It’s a nice surprise to discover that what you have considered a real nuisance in the veg patch, could in fact turn out to be a blessing, writes Michael Kelly.

Michael Kelly Grower

IT’S A NICE surprise to discover that what you have considered a real nuisance in the veg patch, could in fact turn out to be a blessing. I’ve been plagued with chickweed for well over a year now in the small polytunnel.

God knows how it got in there, but clearly I unwittingly let some of it go to flower, and the result has been a persistent, interminable weed problem. It’s a formidable foe with each flower being self-fertile and each seed pod producing up to 2,500 seeds. Once it starts to grow, it is rampant and has an extensive root system that makes it hard to knock back.

Annoyingly, it seems to thrive and particularly enjoy growing right beside other seedlings making it even harder still to get at. I covered the soil in the tunnel down with black polythene for five months this winter in the hopes of getting rid of it once for all, but it’s back with a vengeance again in the last few weeks.

I recently read that its seeds can lie dormant in soil for four years. Persistent hoeing is the only way I can seem to stay on top of it, and that’s all I seem to be doing – staying on top of it, rather than getting rid of it.

Upsides to chickweed

Thankfully there are upsides to chickweed. Firstly it is a sign of fertile soil, so I suppose you can console yourself with that fact as you weed it.

Secondly, not only is it edible, it’s considered to be (to use that awful phrase) a nutritional powerhouse. This is good news indeed since I regularly find it in the salad bowl in among the oriental greens, among whom it grows happily in the tunnel. The leaves have a mild flavour and can be used by adding them raw to salads and sandwiches. They can be tossed into soups and stews as well.

Check out the soup recipe below which uses fresh chickweed soup to bring colour and flavour to a standard veg soup. Though I am always somewhat sceptical about so called superfood health claims, it can apparently be used to reduce inflammation and relieve gastrointestinal problems (yes, but in what quantities?).

Still, the fact that its edible gives some meaning to my persistent battle against it. You can recognise chickweed by its oval leaves, starry white flowers and if you pull the stem apart you find a second elasticated stem inside – our kids love that.

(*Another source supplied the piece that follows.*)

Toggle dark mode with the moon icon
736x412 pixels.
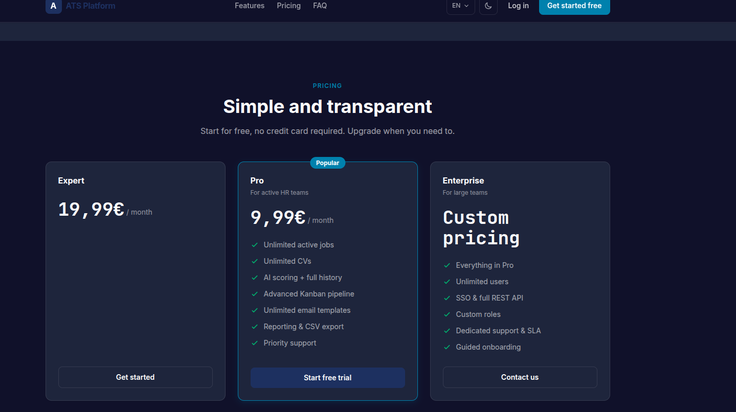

The Basics – Getting Ready for Carrots

Carrots are fussy and they need a deep, fertile soil to do well. Think about the length of a decent carrot and ask yourself the question – are these seeds going to be able to push down in to my soil and turn in to a nice, long carrot?

If it’s heavy and stony, they probably won’t. So ideally, the soil should be in decent nick up to a spades depth. That means they are one of the only parts of the garden where I do a good bit of work on the soil prior to sowing.

I turn the soil in the carrot bed over with a fork about 3-4 weeks before sowing – so around now is good for me, since I will usually sow my main crop carrots at the end of May. Though this might seem late for a main crop carrot sowing, I find germination far more reliable (and carrot root fly far less a problem) if I wait until then.

Also, since I am primarily interested in having carrots as a late autumn/ early winter crop to be eaten straight from the soil, I really don’t want them ready too early. Using the fork I break up any big clumps of soil, and then I leave it settle for a few weeks.

Then about a week before sowing, I will get in there and get the bed ready for those tiny carrot seeds.  A key mistake that people make when sowing carrots is that they don’t have a fine seed bed, and the carrot seeds end up being too deep or too shallow to germinate.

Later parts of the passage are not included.